Hyperglycaemia causes pancreatic β-cells to release insulin that then attaches to a specific expression of receptor isoform and reverses high glucose concentrations. It is well known that insulin is capable of initiating insulin-receptor substrate (IRS)/phosphatidylinositol 3-kinase (PI3K)/protein kinase B (PKB) signaling pathways in target cells; such as liver, adipose tissues, and muscles. However, recent discoveries indicate that many other pathways, such as the Hedgehog (Hh) and growth factor-stimulating Wingless-related integration (Wnt) signaling pathways; are activated in hyperglycaemia as well. Although these two pathways are traditionally thought to have a decisive role in cellular growth and differentiation only, recent reports show that they are involved in regulating cellular homeostasis and energy balance. While insulin-activated IRS/PI3K/PKB pathway cascades are primarily known to reduce glucose production, it was recently discovered to increase the Hh signaling pathway's stability, thereby activating the PI3K/PKB/mammalian target of rapamycin complex 2 (mTORC2) signaling pathway. The Hh signaling pathway not only plays a role in lipid metabolism, insulin sensitivity, inflammatory response, diabetes-related complications, but crosstalks with the Wnt signaling pathway resulting in improved insulin sensitivity and decrease inflammatory response in diabetes.

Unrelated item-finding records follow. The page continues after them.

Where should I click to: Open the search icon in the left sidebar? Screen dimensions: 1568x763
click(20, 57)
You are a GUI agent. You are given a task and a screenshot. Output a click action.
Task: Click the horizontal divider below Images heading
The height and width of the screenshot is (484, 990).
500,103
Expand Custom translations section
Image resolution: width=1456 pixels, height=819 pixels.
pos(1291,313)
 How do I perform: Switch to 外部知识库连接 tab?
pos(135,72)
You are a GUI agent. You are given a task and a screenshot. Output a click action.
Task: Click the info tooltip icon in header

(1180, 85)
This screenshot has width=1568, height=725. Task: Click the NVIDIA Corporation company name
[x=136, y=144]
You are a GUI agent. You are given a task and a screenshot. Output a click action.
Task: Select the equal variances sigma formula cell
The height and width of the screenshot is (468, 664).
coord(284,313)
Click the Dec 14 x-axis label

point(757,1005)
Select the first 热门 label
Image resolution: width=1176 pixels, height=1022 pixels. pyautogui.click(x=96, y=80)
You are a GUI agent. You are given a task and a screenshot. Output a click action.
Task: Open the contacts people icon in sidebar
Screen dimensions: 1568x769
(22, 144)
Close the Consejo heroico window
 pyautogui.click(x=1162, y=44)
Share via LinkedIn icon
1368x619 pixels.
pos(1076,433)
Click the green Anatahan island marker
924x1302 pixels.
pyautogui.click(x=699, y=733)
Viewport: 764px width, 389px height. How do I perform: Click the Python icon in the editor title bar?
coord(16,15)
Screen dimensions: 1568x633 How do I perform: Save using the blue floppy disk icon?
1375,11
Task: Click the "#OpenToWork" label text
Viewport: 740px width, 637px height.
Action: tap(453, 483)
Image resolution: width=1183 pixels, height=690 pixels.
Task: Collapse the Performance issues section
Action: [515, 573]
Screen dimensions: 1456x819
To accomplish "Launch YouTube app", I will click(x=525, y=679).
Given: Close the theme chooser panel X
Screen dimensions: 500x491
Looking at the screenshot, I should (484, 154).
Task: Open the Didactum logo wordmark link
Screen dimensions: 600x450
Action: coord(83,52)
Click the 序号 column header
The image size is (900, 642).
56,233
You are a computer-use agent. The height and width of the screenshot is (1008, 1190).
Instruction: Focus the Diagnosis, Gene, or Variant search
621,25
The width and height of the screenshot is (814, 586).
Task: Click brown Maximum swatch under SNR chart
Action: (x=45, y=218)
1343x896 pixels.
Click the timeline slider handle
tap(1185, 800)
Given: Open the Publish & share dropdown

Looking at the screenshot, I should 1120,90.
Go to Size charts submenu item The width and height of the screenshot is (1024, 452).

高血糖症会导致胰腺β细胞释放胰岛素，然后胰岛素会与受体同种型的特定表达结合并逆转高血糖浓度。众所周知，胰岛素能够在靶细胞中启动胰岛素受体底物（IRS）/磷脂酰肌醇3-激酶（PI3K）/蛋白激酶B（PKB）信号传导途径。例如肝脏，脂肪组织和肌肉。但是，最近的发现表明，还有许多其他途径，例如刺猬（Hh）和刺激生长因子的Wingless相关整合（Wnt）信号传导途径。在高血糖症中也被激活。尽管传统上认为这两种途径仅在细胞生长和分化中起决定性作用，但最近的报道表明它们参与调节细胞稳态和能量平衡。虽然最初已知胰岛素激活的IRS / PI3K / PKB途径级联会降低葡萄糖生成，但最近发现它可以增加Hh信号传导途径的稳定性，从而激活雷帕霉素复合物2（mTORC2）信号传导途径的PI3K / PKB /哺乳动物靶标。Hh信号通路不仅在脂质代谢，胰岛素敏感性，炎症反应，糖尿病相关并发症中起作用，而且与Wnt信号通路的串扰导致胰岛素敏感性提高，并降低了糖尿病的炎症反应。